The most important change to its statement was a reference to rising commodity prices. “Although commodity prices have risen, longer-term inflation expectations have remained stable, and measure of underlying inflation have been trending downward,” said the rate-setting federal open market committee at the end of a two-day meeting on Wednesday.
That suggests the Fed wants to acknowledge rising inflationary pressures at the global level while suggesting that they are unlikely to feed through into sustained US price rises that would require an early tightening of monetary policy.
“I don’t think they’re worried about commodity prices leading to across-the-board inflation,” said Michael Dueker, chief economist of Russell Investments. The FOMC said that growth was continuing but not fast enough for “a significant improvement” in labour market conditions.
“Growth in household spending picked up late last year, but remains constrained by high unemployment, modest income growth, lower housing wealth, and tight credit,” the committee said.
The lack of a stronger upgrade to the growth language suggests that the Fed will complete its second $600bn programme of quantitative easing, which began in November and will end in June, and that it has not yet ruled out doing more after that.
“Policy remains on auto-pilot with no significant chance of an increase or decrease in asset purchases over the next few meetings,” said Jim O’Sullivan, chief economist at MF Global in New York. Ten-year bond yields initially fell after the FOMC decision but then rose to 3.42 per cent, while the Dow Jones industrial average traded above 12,000.
The committee voted by 11 to none to make no change to its policy. It is the first meeting since four new regional reserve bank presidents rotated onto the FOMC at the start of 2011. During 2010 Thomas Hoenig, president of the Kansas City Fed, dissented at every meeting but has now been rotated off the committee. Although two of the new voting members hold hawkish views – Charles Plosser of Philadelphia and Richard Fisher of Dallas – neither of them chose to dissent at this meeting.

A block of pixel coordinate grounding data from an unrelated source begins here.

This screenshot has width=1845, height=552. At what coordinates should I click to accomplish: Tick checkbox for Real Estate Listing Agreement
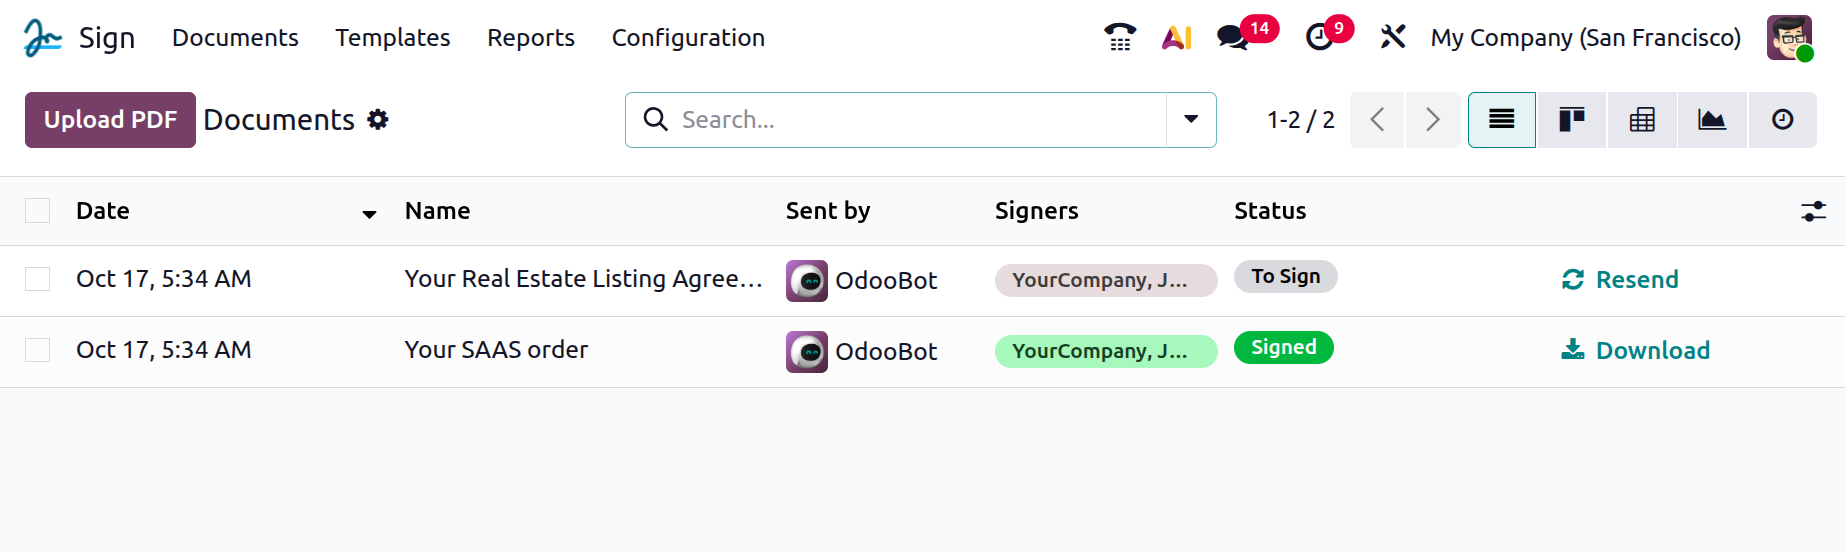[38, 279]
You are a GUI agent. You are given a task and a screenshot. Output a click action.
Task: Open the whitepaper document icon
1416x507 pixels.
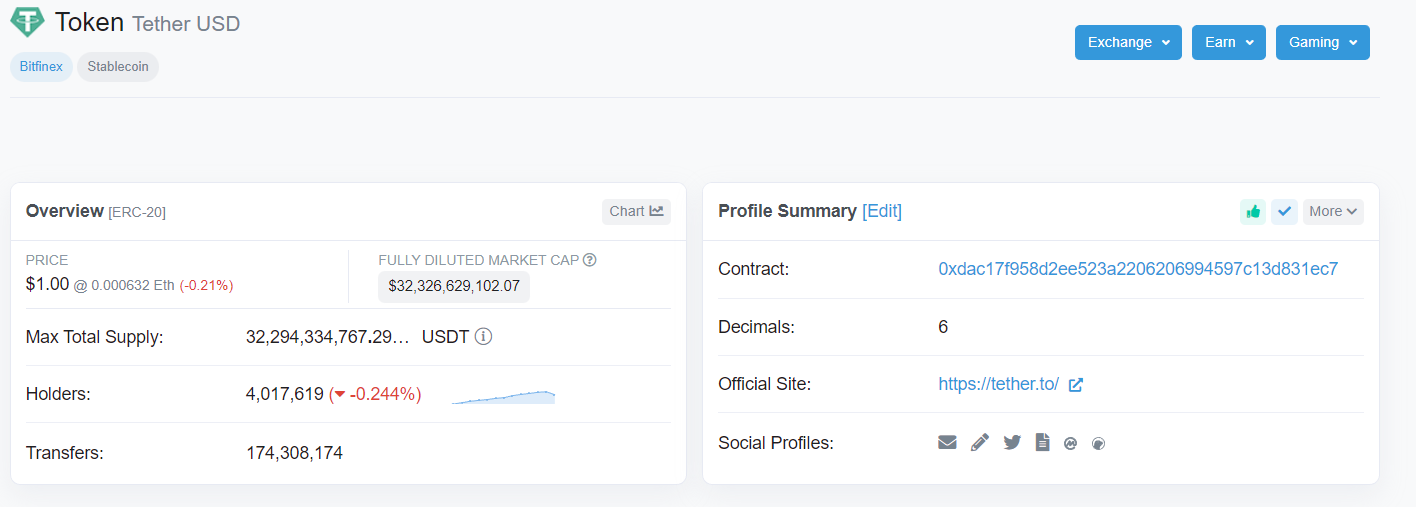(1042, 442)
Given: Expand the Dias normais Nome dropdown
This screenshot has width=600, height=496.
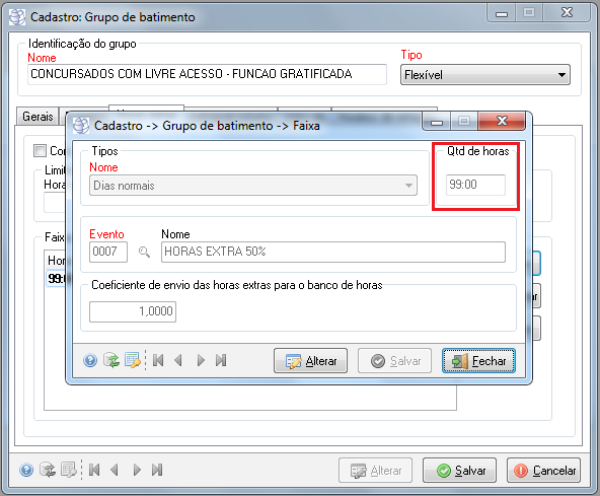Looking at the screenshot, I should (x=408, y=185).
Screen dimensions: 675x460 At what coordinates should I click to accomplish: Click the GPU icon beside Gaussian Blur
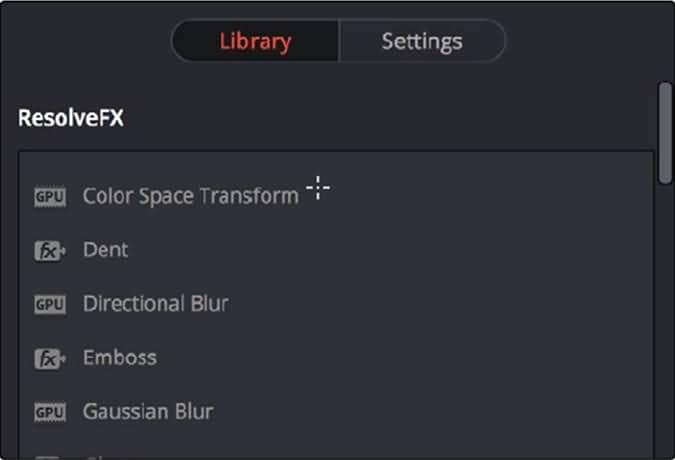coord(49,412)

There was a final change to the statement that intrigued markets: the Fed dropped language saying that it intends to buy assets at a pace of $75bn per month.
However, that may simply reflect the reality that the pace of Fed purchases has fluctuated from month to month.
Market optimism was fuelled by an unexpected 17.5 per cent jump in the sales of new home from November to December announced before the Fed decision.
But Capital Economics, the consultancy, noted that December’s surge was concentrated in the west of the US and argued that it “was mainly due to the rush to beat the deadline of a tax credit in California”.
“The housing sector continues to be depressed,” said the FOMC.